Adhesion of normal and Plasmodium falciparum ring-infected erythrocytes to endothelial cells and the placenta involves the rhoptry-derived ring surface protein-2

Recent findings have challenged the current view of Plasmodium falciparum (P falciparum) blood-stage biology by demonstrating the cytoadhesion of early ring-stage-infected erythrocytes (rIEs) to host endothelial cells and placental syncytiotrophoblasts. The adhesion of rIEs was observed only in parasites that bind to the placenta via chondroitin sulfate A (CSA). In this work, a panel of mouse monoclonal antibodies (mAbs) that specifically inhibit cytoadhesion of rIEs but not of mature IEs was generated. The previously described ring surface protein 2 (RSP-2), a 42-kDa protein, was identified as the target of the ring-stage-specific mAbs.

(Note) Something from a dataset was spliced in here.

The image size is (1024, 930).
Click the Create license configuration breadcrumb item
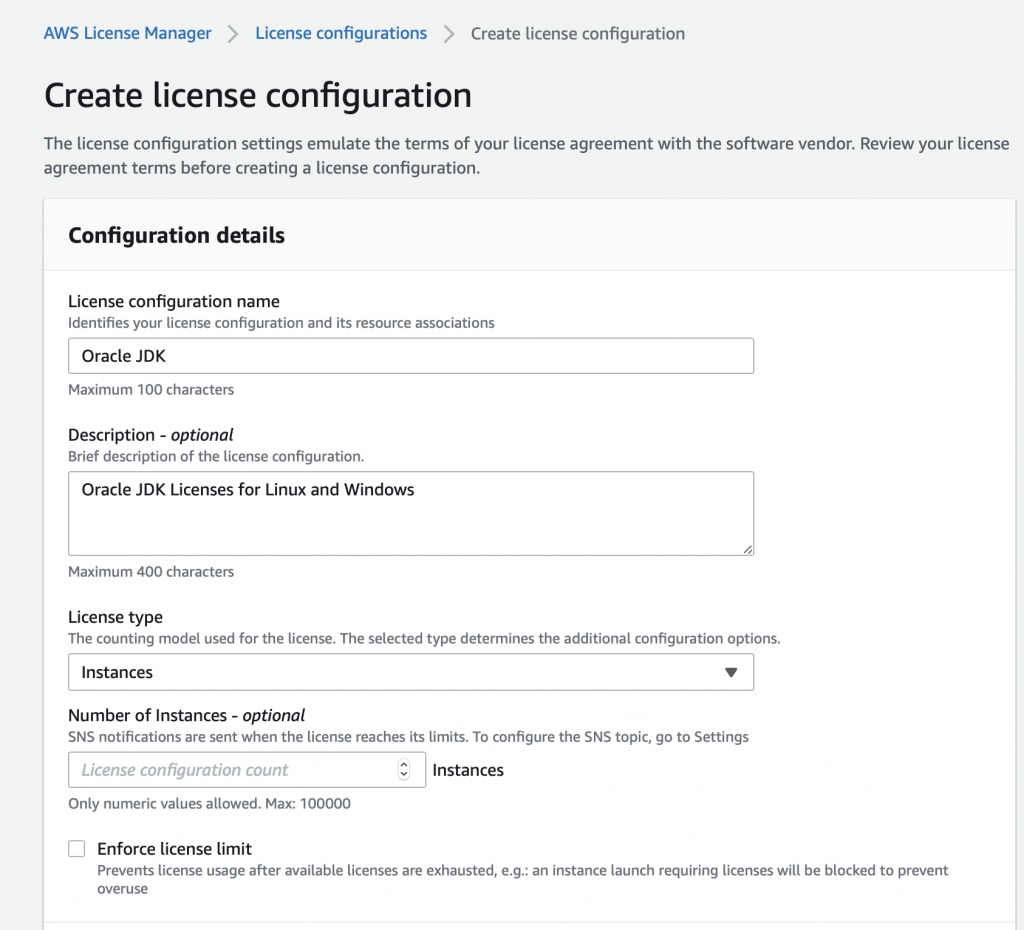point(577,33)
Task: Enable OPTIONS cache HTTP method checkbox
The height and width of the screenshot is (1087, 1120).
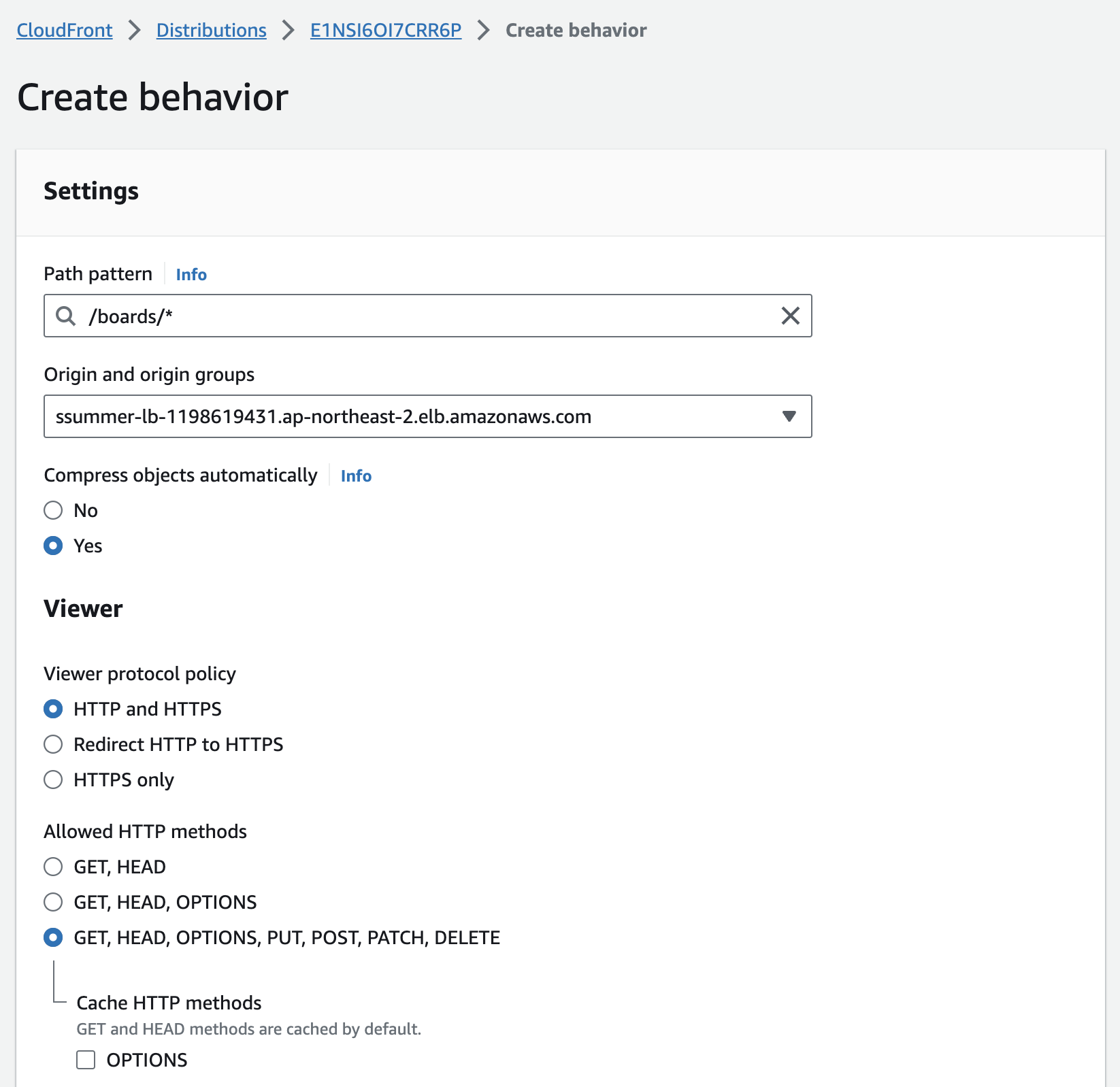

Time course surface fluorescence experiments revealed a short overlap (approximately 4 hours) of expression between RSP-2 and P falciparum erythrocyte membrane protein 1 (PfEMP1). Their consecutive expression enables IEs to adhere to endothelial cells during the entire blood-stage cycle. During this study, a new phenotype was detected in parasite cultures, the adhesion of normal erythrocytes (nEs) to endothelial cells. All adherent nEs were coated with RSP-2. Immunolocalization studies show that RSP-2 is a rhoptry-derived protein that is discharged onto the erythrocyte membrane during contact with merozoites. Our results identify RSP-2 as a key molecule in sequestration of young bloodstage forms and nEs to endothelial cells. (C) 2003 by The American Society of Hematology.